- Problem description: Copy out all lines of the records in which the word "agent" appears.

- Collection entries:
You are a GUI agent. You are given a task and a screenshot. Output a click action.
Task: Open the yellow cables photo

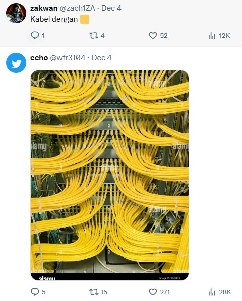click(109, 175)
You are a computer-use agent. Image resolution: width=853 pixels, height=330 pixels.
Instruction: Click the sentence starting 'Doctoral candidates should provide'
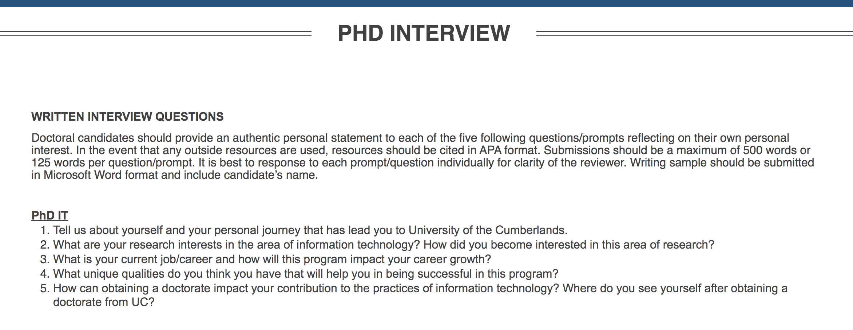pyautogui.click(x=410, y=144)
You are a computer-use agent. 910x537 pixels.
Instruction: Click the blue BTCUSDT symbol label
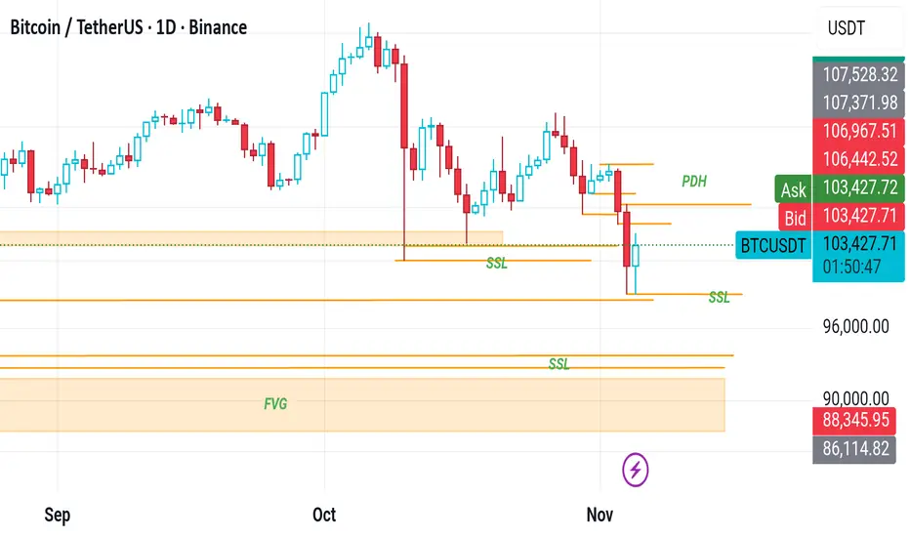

- Output for this task:
You are a GUI agent. You are given a task and a screenshot. Output a click action.
You are a computer-use agent. Image resolution: width=853 pixels, height=330 pixels.
You are a computer-use agent. 910x537 pixels.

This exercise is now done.